* Given text:
* begin *

Posted on 01/17/2004 2:50:55 PM PST by blam
THE SAMURAI AND THE AINU
Findings by American anthropologist C. Loring Brace, University of Michigan, will surely be controversial in race conscious Japan. The eye of the predicted storm will be the Ainu, a "racially different" group of some 18,000 people now living on the northern island of Hokkaido. Pure-blooded Ainu are easy to spot: they have lighter skin, more body hair, and higher-bridged noses than most Japanese. Most Japanese tend to look down on the Ainu.
Brace has studied the skeletons of about 1,100 Japanese, Ainu, and other Asian ethnic groups and has concluded that the revered samurai of Japan are actually descendants of the Ainu, not of the Yayoi from whom most modern Japanese are descended. In fact, Brace threw more fuel on the fire with:
"Dr. Brace said this interpretation also explains why the facial features of the Japanese ruling class are so often unlike those of typical modern Japanese. The Ainu-related samurai achieved such power and prestige in medieval Japan that they intermarried with royality and nobility, passing on Jomon-Ainu blood in the upper classes, while other Japanese were primarily descended from the Yoyoi." The reactions of Japanese scientists have been muted so. One Japanese anthropologist did say to Brace," I hope you are wrong."

* end *

* Requests:
A) According to the post on the samurai and the Ainu, roughly how many skeletons did Brace study?
B) Name every physical feature that the post on the samurai and the Ainu says makes pure-blooded Ainu easy to spot.
C) Carry the post on the samurai and the Ainu forward from its last sentence.

* Raw data:
* begin *

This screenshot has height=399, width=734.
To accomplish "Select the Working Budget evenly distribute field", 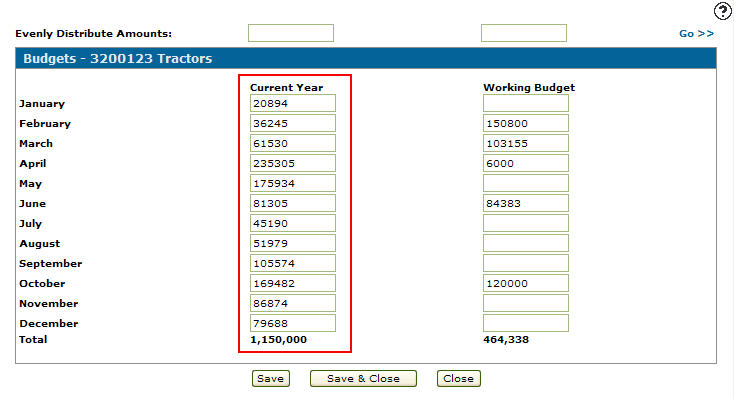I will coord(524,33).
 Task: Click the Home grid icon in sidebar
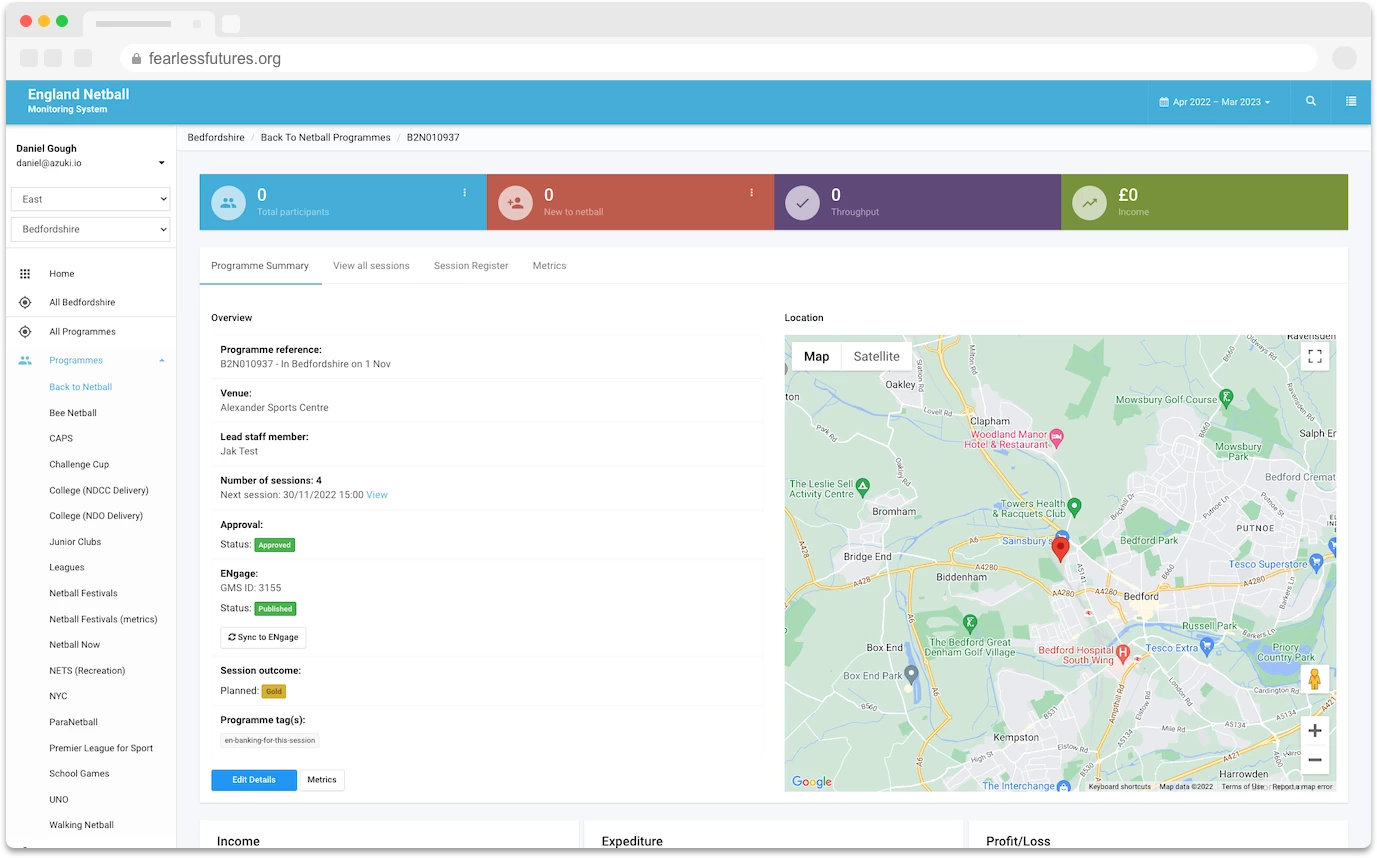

* end *

* Written responses:
A) About 1,100.

B) Lighter skin, more body hair, and higher-bridged noses.

C)
The Ainu and their origin have always been rather mysterious, with some people claiming that the Ainu are really Caucasian or proto-Caucasian - in other words, "white." At present, Brace's study denies this interpretation.
The person playing the "Last Samurai" is a tall guy that looks less 'Asian' than one would expect. This article may explain why.
"The Samurai were descended from the Ainu and were tall and somewhat Caucasian looking, tall, light-skinned and hairy (even today the Ainu are the hairest people). The Samurai were once the ruling class in Japan and some anthropologists suspect the Japanese practice of 'white-face' originates from that period as a way of emulating the 'royals'."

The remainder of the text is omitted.